How to complete this task: In this exercise, the data must be written out exactly.

Collected data entries:
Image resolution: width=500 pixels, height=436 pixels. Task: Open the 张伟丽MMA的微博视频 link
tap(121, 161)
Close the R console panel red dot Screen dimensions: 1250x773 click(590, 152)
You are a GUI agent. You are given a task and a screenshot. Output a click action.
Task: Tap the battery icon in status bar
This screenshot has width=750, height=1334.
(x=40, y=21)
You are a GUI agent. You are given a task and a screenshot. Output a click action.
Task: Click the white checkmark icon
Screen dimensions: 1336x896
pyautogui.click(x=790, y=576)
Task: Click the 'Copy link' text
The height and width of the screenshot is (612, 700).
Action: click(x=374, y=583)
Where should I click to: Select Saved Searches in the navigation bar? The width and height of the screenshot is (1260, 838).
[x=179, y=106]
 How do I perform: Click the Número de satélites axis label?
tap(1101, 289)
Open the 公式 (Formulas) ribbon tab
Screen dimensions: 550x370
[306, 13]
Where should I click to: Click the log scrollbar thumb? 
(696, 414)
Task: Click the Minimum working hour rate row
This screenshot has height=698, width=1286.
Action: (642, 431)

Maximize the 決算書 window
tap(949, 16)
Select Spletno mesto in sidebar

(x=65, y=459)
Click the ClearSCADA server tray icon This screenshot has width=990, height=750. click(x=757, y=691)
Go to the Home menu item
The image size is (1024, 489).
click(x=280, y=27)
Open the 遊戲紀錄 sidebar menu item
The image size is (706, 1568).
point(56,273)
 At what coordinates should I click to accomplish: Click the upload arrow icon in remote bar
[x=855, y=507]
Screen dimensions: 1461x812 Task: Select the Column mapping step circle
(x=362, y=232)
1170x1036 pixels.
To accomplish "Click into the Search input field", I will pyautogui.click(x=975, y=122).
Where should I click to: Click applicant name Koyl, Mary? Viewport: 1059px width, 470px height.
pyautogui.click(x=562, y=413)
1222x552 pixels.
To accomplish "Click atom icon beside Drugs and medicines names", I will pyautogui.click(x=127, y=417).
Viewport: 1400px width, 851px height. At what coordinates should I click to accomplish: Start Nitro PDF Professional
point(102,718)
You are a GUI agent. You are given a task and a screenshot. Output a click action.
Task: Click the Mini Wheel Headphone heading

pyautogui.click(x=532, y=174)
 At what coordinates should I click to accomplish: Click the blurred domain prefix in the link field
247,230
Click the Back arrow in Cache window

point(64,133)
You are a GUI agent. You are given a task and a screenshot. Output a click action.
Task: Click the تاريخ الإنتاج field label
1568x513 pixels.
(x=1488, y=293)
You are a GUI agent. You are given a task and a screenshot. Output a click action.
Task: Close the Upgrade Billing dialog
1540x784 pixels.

Answer for the task:
Image resolution: width=500 pixels, height=436 pixels. Task: Open the 张伟丽MMA的微博视频 link
tap(121, 161)
Close the R console panel red dot Screen dimensions: 1250x773 click(590, 152)
You are a GUI agent. You are given a task and a screenshot. Output a click action.
Task: Tap the battery icon in status bar
This screenshot has width=750, height=1334.
(x=40, y=21)
You are a GUI agent. You are given a task and a screenshot. Output a click action.
Task: Click the white checkmark icon
Screen dimensions: 1336x896
pyautogui.click(x=790, y=576)
Task: Click the 'Copy link' text
The height and width of the screenshot is (612, 700).
Action: click(x=374, y=583)
Where should I click to: Select Saved Searches in the navigation bar? The width and height of the screenshot is (1260, 838).
[x=179, y=106]
 How do I perform: Click the Número de satélites axis label?
tap(1101, 289)
Open the 公式 (Formulas) ribbon tab
Screen dimensions: 550x370
[306, 13]
Where should I click to: Click the log scrollbar thumb? 
(696, 414)
Task: Click the Minimum working hour rate row
This screenshot has height=698, width=1286.
Action: (642, 431)

Maximize the 決算書 window
tap(949, 16)
Select Spletno mesto in sidebar

(x=65, y=459)
Click the ClearSCADA server tray icon This screenshot has width=990, height=750. click(x=757, y=691)
Go to the Home menu item
The image size is (1024, 489).
click(x=280, y=27)
Open the 遊戲紀錄 sidebar menu item
The image size is (706, 1568).
point(56,273)
 At what coordinates should I click to accomplish: Click the upload arrow icon in remote bar
[x=855, y=507]
Screen dimensions: 1461x812 Task: Select the Column mapping step circle
(x=362, y=232)
1170x1036 pixels.
To accomplish "Click into the Search input field", I will pyautogui.click(x=975, y=122).
Where should I click to: Click applicant name Koyl, Mary? Viewport: 1059px width, 470px height.
pyautogui.click(x=562, y=413)
1222x552 pixels.
To accomplish "Click atom icon beside Drugs and medicines names", I will pyautogui.click(x=127, y=417).
Viewport: 1400px width, 851px height. At what coordinates should I click to accomplish: Start Nitro PDF Professional
point(102,718)
You are a GUI agent. You are given a task and a screenshot. Output a click action.
Task: Click the Mini Wheel Headphone heading

pyautogui.click(x=532, y=174)
 At what coordinates should I click to accomplish: Click the blurred domain prefix in the link field
247,230
Click the Back arrow in Cache window

point(64,133)
You are a GUI agent. You are given a task and a screenshot. Output a click action.
Task: Click the تاريخ الإنتاج field label
1568x513 pixels.
(x=1488, y=293)
You are a GUI agent. You are given a task and a screenshot. Output a click action.
Task: Close the Upgrade Billing dialog
1540x784 pixels.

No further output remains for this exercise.